-- begin Raw data --

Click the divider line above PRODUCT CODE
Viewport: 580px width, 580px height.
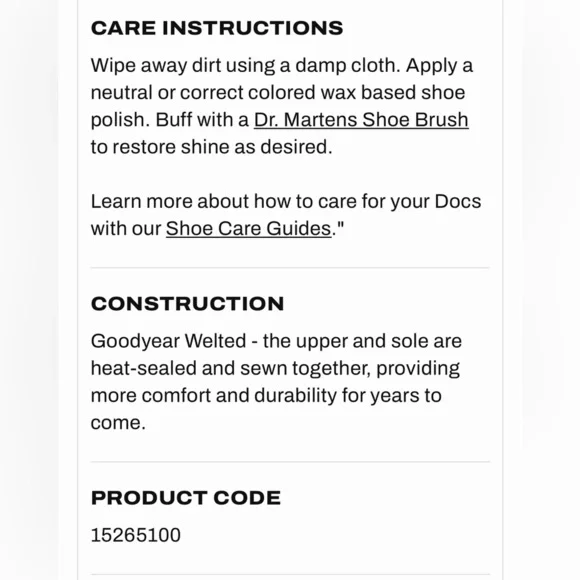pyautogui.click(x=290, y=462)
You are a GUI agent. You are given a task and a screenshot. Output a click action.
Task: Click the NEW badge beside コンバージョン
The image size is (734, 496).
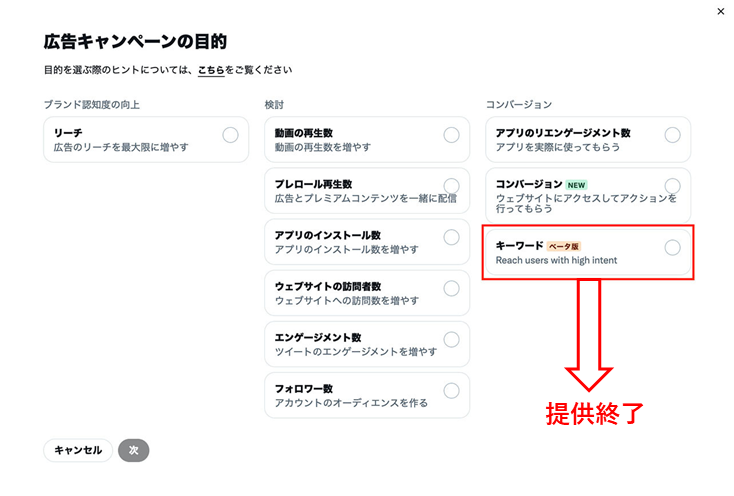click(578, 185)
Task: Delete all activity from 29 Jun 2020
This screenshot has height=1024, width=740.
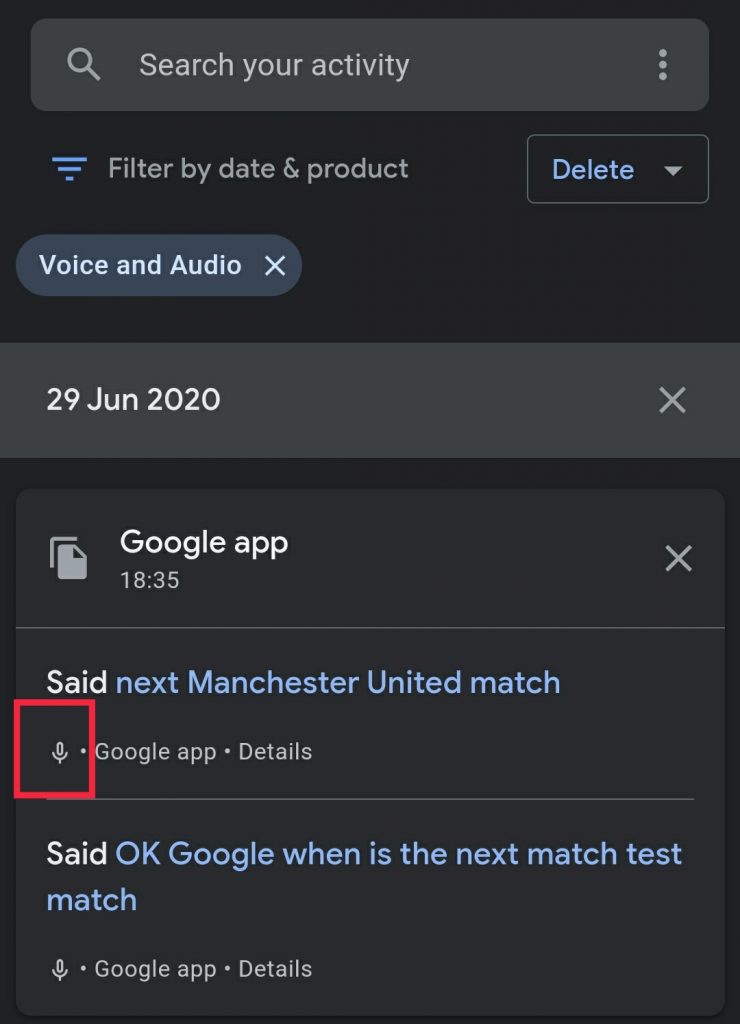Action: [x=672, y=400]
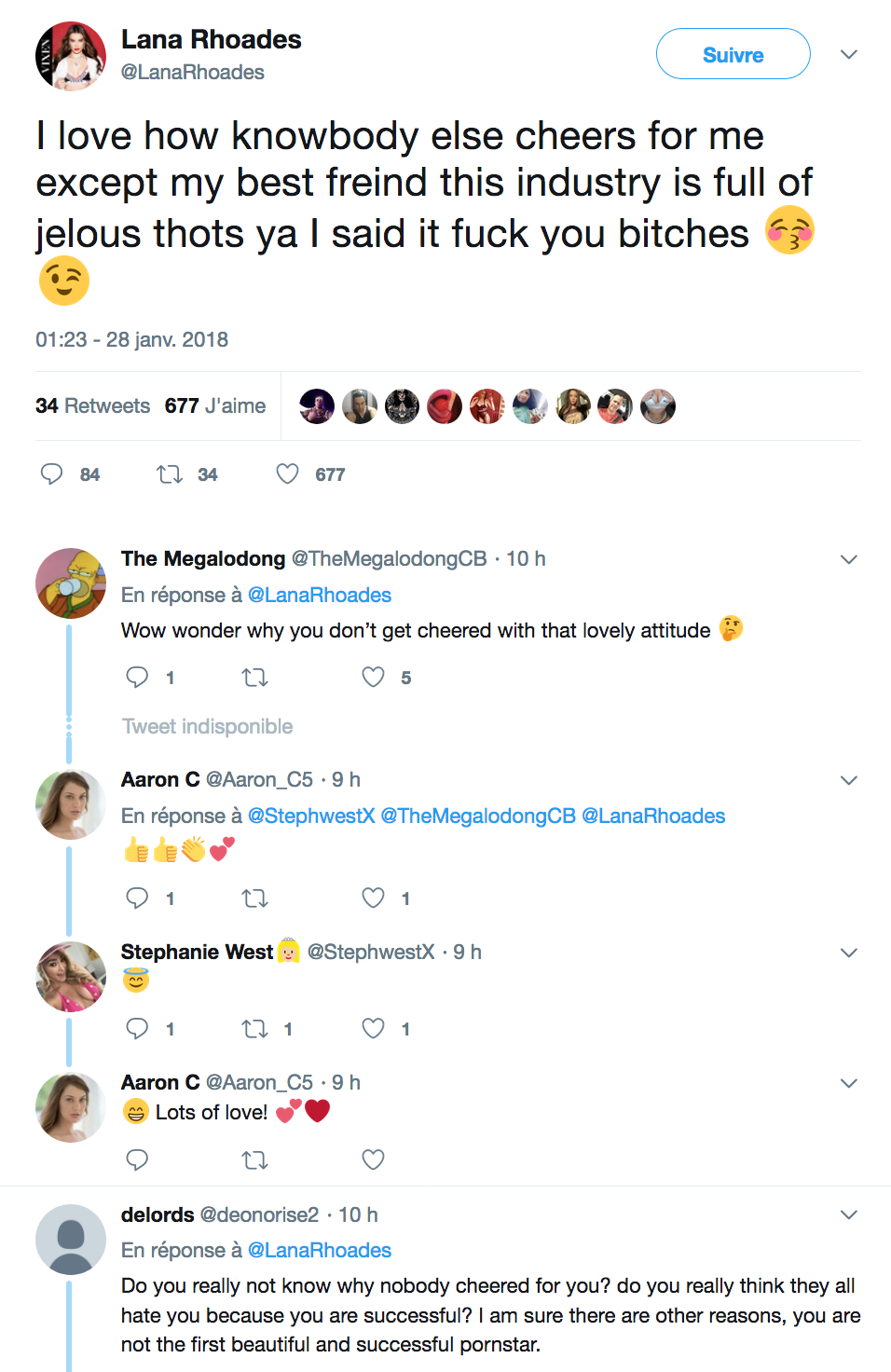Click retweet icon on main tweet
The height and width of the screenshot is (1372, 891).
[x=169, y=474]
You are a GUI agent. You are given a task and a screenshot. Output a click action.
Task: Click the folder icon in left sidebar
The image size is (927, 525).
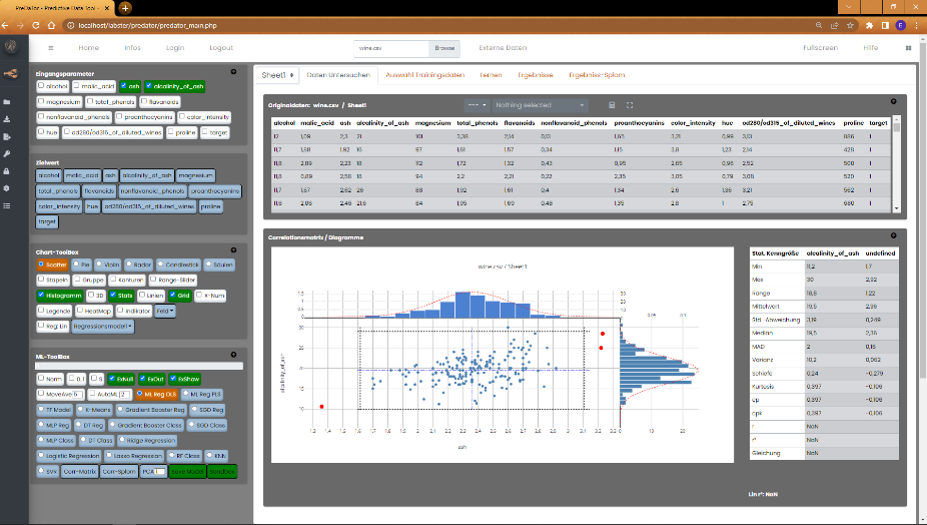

-- end Raw data --

-- Set exercise --
Copy every line of the listing above word for word, leaving out the pictures.

-- Output of the exercise --
Click the divider line above PRODUCT CODE
Viewport: 580px width, 580px height.
pyautogui.click(x=290, y=462)
You are a GUI agent. You are given a task and a screenshot. Output a click action.
Task: Click the NEW badge beside コンバージョン
The image size is (734, 496).
click(578, 185)
Task: Delete all activity from 29 Jun 2020
This screenshot has height=1024, width=740.
Action: [x=672, y=400]
Click retweet icon on main tweet
The height and width of the screenshot is (1372, 891).
[x=169, y=474]
You are a GUI agent. You are given a task and a screenshot. Output a click action.
Task: Click the folder icon in left sidebar
The image size is (927, 525).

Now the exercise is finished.